1998 Benson & Hedges Masters

Tournament information
- Dates: 1–8 February 1998
- Venue: Wembley Conference Centre
- City: London
- Country: England
- Organisation: WPBSA
- Format: Non-ranking event
- Total prize fund: £535,000
- Winner's share: £145,000
- Highest break: Andy Hicks (ENG) (142)

Final
- Champion: Mark Williams (WAL)
- Runner-up: Stephen Hendry (SCO)
- Score: 10–9

= 1998 Masters (snooker) =

Professional non-ranking snooker tournament, Feb 1998

The 1998 Masters (officially the 1998 Benson & Hedges Masters) was a professional non-ranking snooker tournament that took place between 1 and 8 February 1998 at the Wembley Conference Centre in London, England.
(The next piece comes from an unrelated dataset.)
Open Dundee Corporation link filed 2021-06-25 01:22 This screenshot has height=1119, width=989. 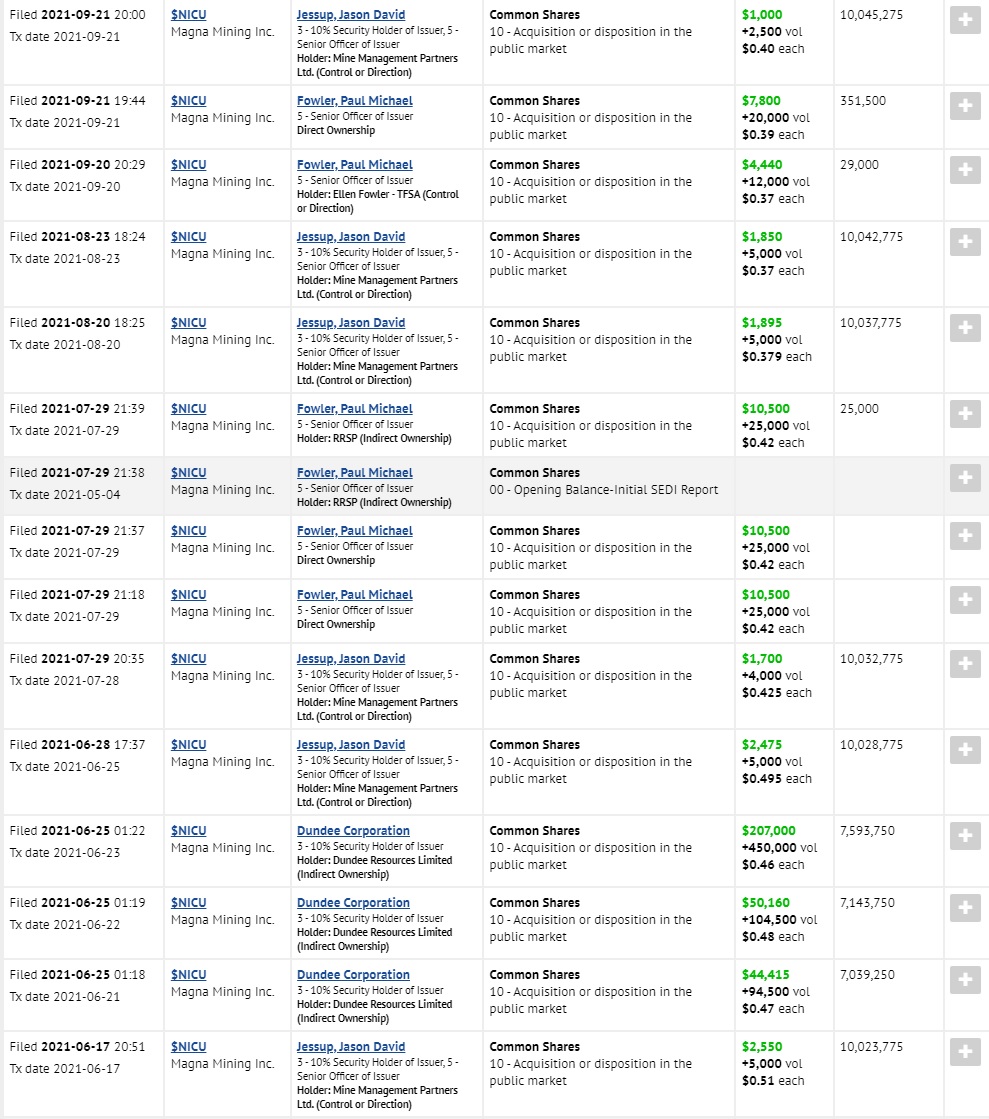(353, 831)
The final frame of final between Mark Williams and Stephen Hendry turned into a re-spotted black for the first time since John Spencer beat Ray Reardon in the first final in 1975. Hendry had led 9–6, before Williams tied it to 9–9. Williams was then trailing 56–34 in the final frame, when he potted the brown and the remaining colours to tie the scores in the match, after Hendry missed the brown. They then played seven shots on the black in a match similar to the 1985 World Championship final between Dennis Taylor and Steve Davis. Hendry then missed a straight black across the nap in the middle pocket before Williams potted it on the top right pocket to claim his first Masters title.

==Field==
Defending champion Steve Davis was the number 1 seed with World Champion Ken Doherty seeded 2. Places were allocated to the top 16 players in the world rankings. Players seeded 15 and 16 played in the wild-card round against the winner of the qualifying event, Andy Hicks (ranked 19), and Jimmy White (ranked 21), who was the wild-card selection. Anthony Hamilton and Stephen Lee were making their debuts in the Masters.

==Prize fund==
The breakdown of prize money for this year is shown below:

Winner: £145,000

Runner-up: £75,000

High Break: £16,000

Total: £535,000

==Wild-card round==
In the preliminary round, the wild-card players played the 15th and 16th seeds:

| Match | Date |  | Score |  |
|---|---|---|---|---|
| WC1 | Sunday 1 February | Darren Morgan (WAL) (15) | 5–4 | Andy Hicks (ENG) |
| WC2 | Monday 2 February | Stephen Lee (ENG) (16) | 5–1 | Jimmy White (ENG) |

==Final==

Final: Best of 19 frames. Referee: Alan Chamberlain Wembley Conference Centre, London, England, 8 February 1998
| Mark Williams (5) Wales | 10–9 | Stephen Hendry (3) Scotland |
Afternoon: 63–72, 68–34 (64), 45–79, 0–98 (98), 82–36, 0–121 (120), 6–70 (70), 80–66 Evening: 64–26, 104–1 (100), 0–106 (67), 87–2, 1–69, 44–73 (69), 0–78 (78), 72–60 (Hendry 54), 70–20 (69), 52–23, 63–56
| 100 | Highest break | 120 |
| 1 | Century breaks | 1 |
| 3 | 50+ breaks | 7 |

==Qualifying==
Andy Hicks won the qualifying tournament, known as the 1997 Benson & Hedges Championship at the time.

== Century breaks ==
Total: 20
- 142 – Andy Hicks
- 133, 113, 100 – James Wattana
- 133 – John Higgins
- 131, 122, 120, 110 – Stephen Hendry
- 126 – Alain Robidoux
- 124 – Ronnie O'Sullivan
- 119, 112 – Nigel Bond
- 114 – Stephen Lee
- 106 – Darren Morgan
- 104, 100 – Steve Davis
- 104 – Darren Morgan
- 100, 100 – Mark Williams

Andy Hicks, Stephen Lee and Darren Morgan scored their century breaks in the wild-card round.